L’héritage reste intact. L’ancien casino abrite aujourd’hui le Palais de l’Europe, centre de congrès international. Les jardins à la française qui l’entourent sont entretenus selon les techniques versaillaises. La forêt plantée par Daloz entre 1855 et 1882 est toujours là.
L’histoire du casino du Touquet illustre ce que la France du XIXᵉ et du début du XXᵉ siècle a su faire mieux que partout ailleurs : transformer un lieu en mythe. Cette tradition du casino comme espace culturel total — jeu, gastronomie, spectacle, architecture — se prolonge aujourd’hui dans les animation casino île-de-france : tables de roulette et blackjack, croupiers professionnels, sans argent réel.
Questions fréquentes
Pourquoi les contemporains d'Alphonse Daloz le prenaient-ils pour un fou en 1837 ?

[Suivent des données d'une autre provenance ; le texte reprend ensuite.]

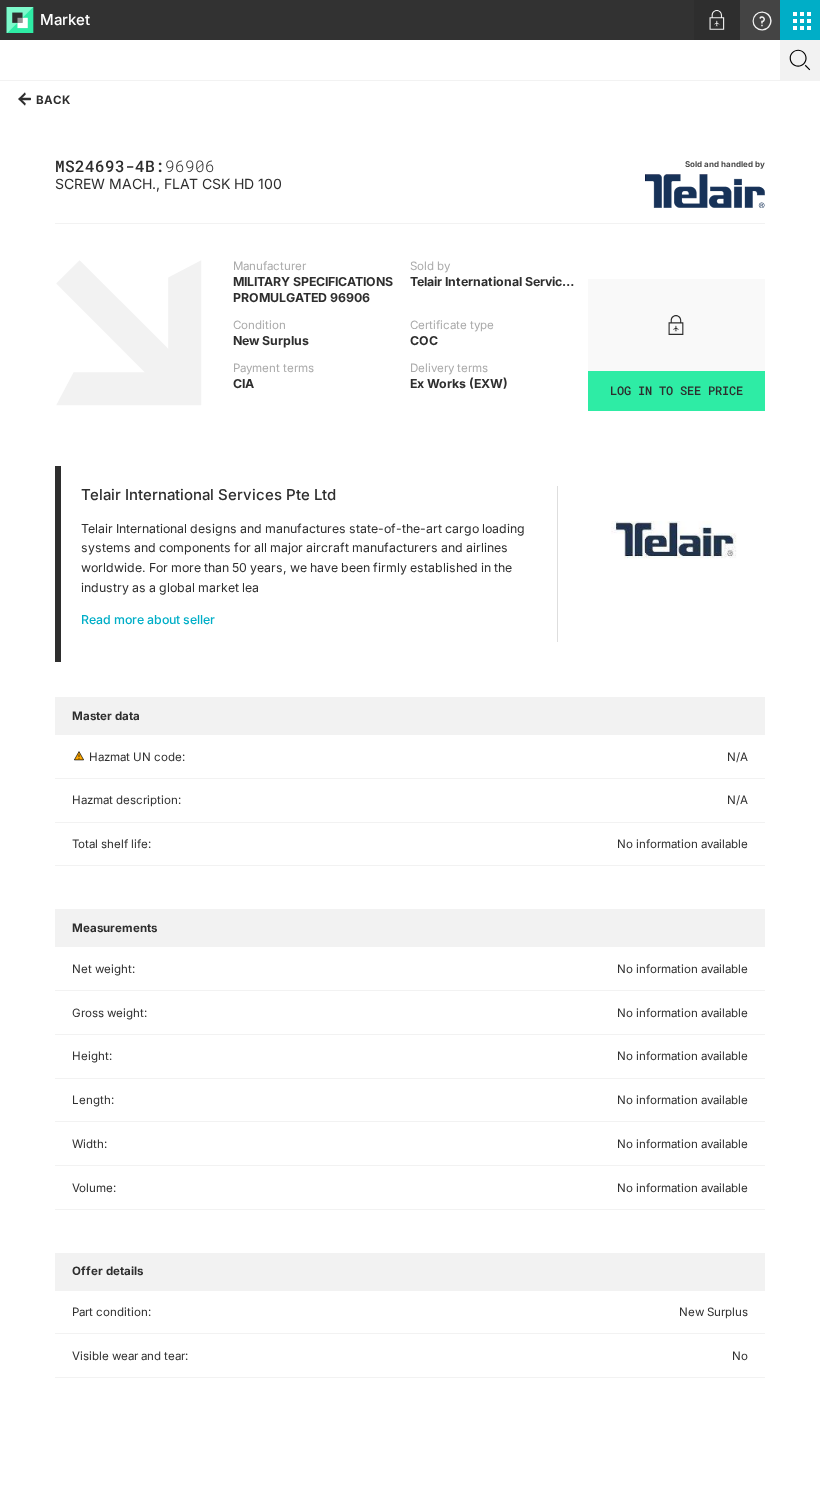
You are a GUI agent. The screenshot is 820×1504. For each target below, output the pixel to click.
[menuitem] (717, 20)
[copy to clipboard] (225, 164)
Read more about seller (148, 619)
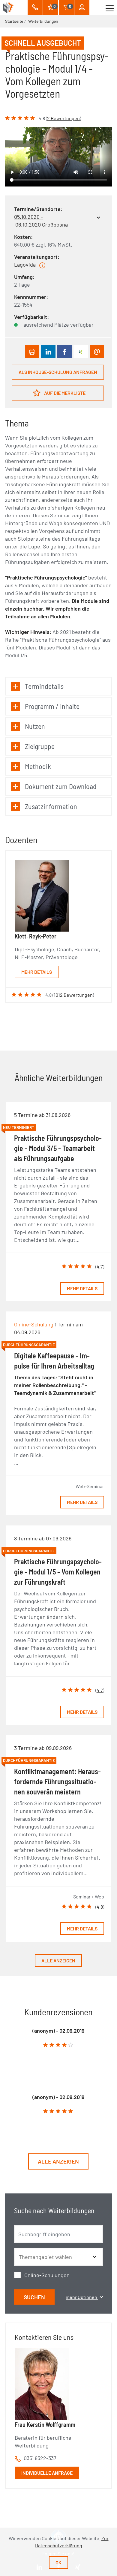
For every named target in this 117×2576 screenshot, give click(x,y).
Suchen (34, 2297)
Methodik (38, 766)
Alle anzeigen (58, 1960)
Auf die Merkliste (64, 393)
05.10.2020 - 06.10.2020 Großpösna (41, 220)
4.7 (100, 1266)
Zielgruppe (40, 746)
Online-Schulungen (47, 2275)
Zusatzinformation (51, 806)
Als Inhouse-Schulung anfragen (58, 372)
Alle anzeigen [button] (58, 2161)
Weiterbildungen (43, 21)
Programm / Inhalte (52, 706)
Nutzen (35, 726)
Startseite (14, 21)
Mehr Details (36, 972)
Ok (59, 2562)
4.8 (100, 1907)
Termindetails (44, 686)
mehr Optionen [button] (82, 2297)
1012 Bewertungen (73, 995)
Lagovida (25, 264)
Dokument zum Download (61, 786)
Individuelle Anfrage (47, 2473)
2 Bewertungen (63, 118)
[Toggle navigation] (109, 7)
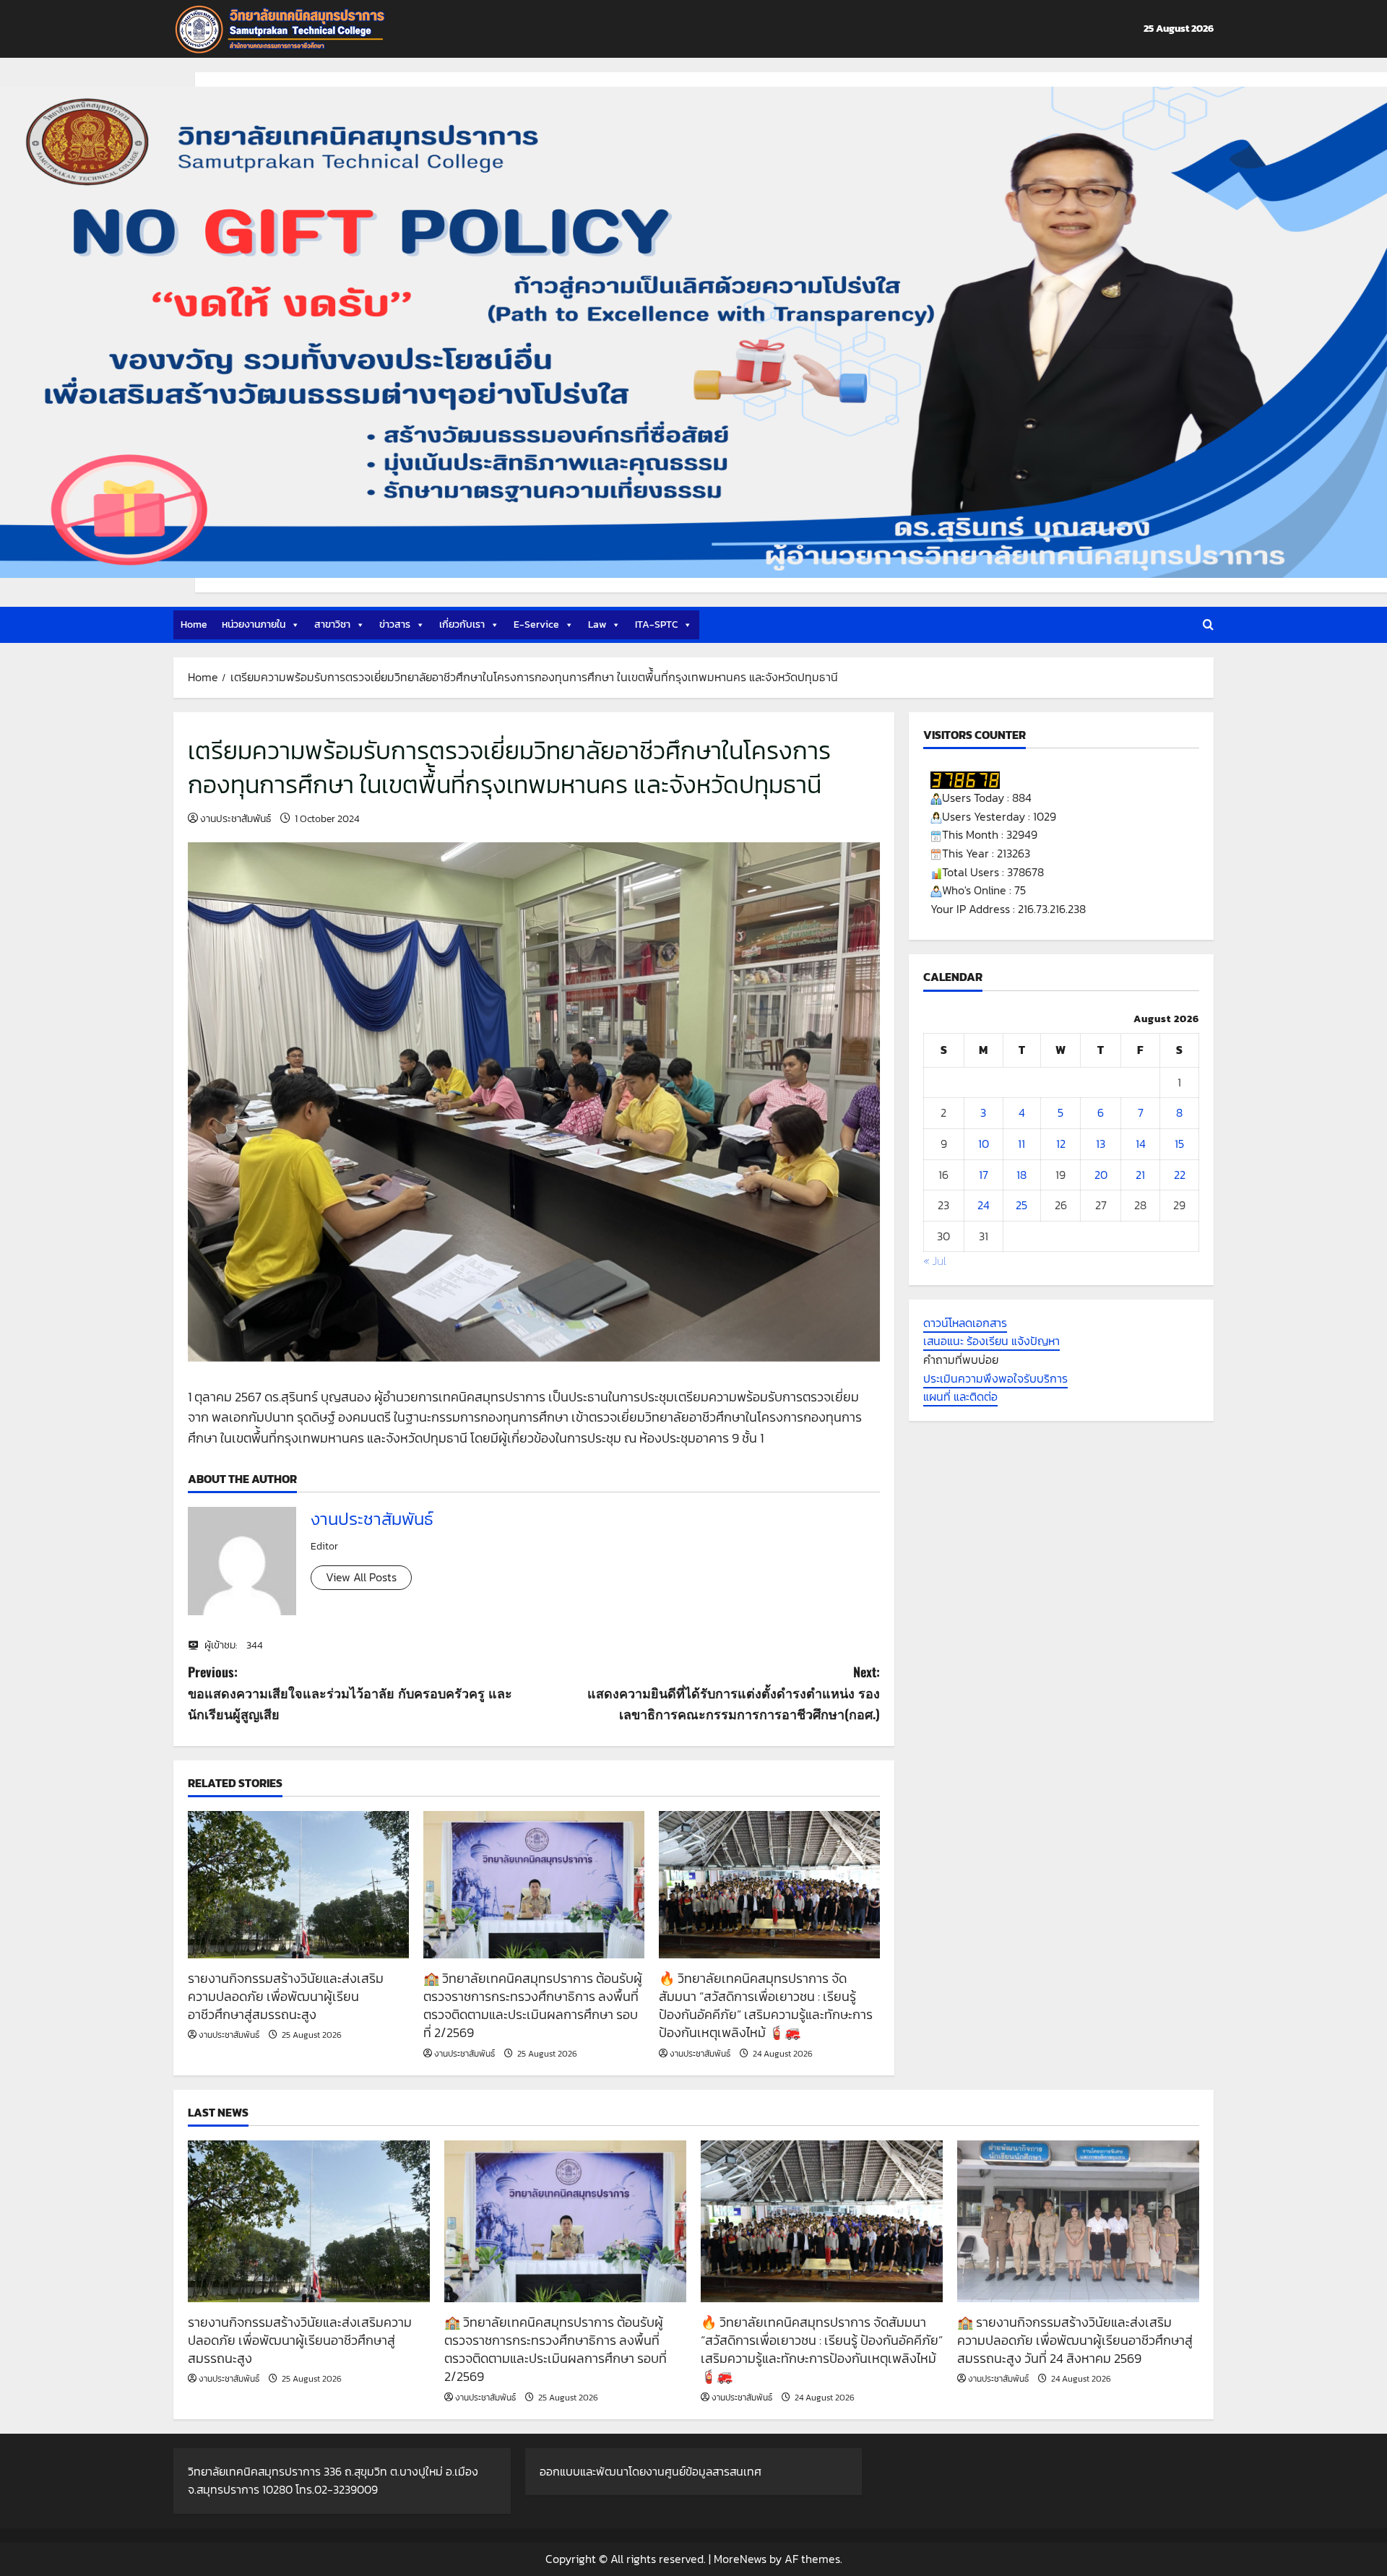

Parce qu'il a dépensé 150 000 francs pour acheter 1 600 hectares de dunes désolées à l'embouchure de la Canche. À l'époque, personne ne voyait l'intérêt de ce terrain inhospitalier couvert de sable. Pourtant, quatre-vingt-dix ans plus tard, ce territoire générait 58 millions de francs de bénéfices annuels.
Quel rôle inattendu Pierre de Coubertin a-t-il joué dans l'histoire du casino du Touquet ?
Le père des Jeux olympiques modernes a dirigé les sports de la station entre 1903 et 1905, transformant l'ancien château de Daloz en « Château des Sports ». Le Touquet est devenu brièvement un laboratoire pour ses idées sur l'éducation physique, avant que le bâtiment ne devienne casino en 1907.
Pourquoi l'aristocratie britannique traversait-elle la Manche pour jouer au Touquet ?
Les jeux d'argent étaient interdits en Grande-Bretagne, et la Côte d'Opale était accessible en quelques heures par bateau et train depuis Londres. Dès 1920, des liaisons aériennes raccourcissent encore le trajet, et le prince de Galles lui-même devient un habitué des tables de baccara.
Comment les gains du casino ont-ils évolué entre 1912 et 1928 ?
Les bénéfices sont passés de 472 289 francs en 1912 à 58 millions de francs en 1928 — une multiplication par cent en quinze ans. Cette performance spectaculaire fait du Touquet le premier casino de France et illustre parfaitement l'esprit des Années folles.
Édouard VII, prince de Galles, contribue au développement de la station du Touquet.
Le notaire parisien Daloz fonde le premier casino du Touquet-Paris-Plage.
Le casino devient le rendez-vous de l’aristocratie européenne et des artistes.
Occupation nazie — le casino est réquisitionné, puis rouvre en 1945.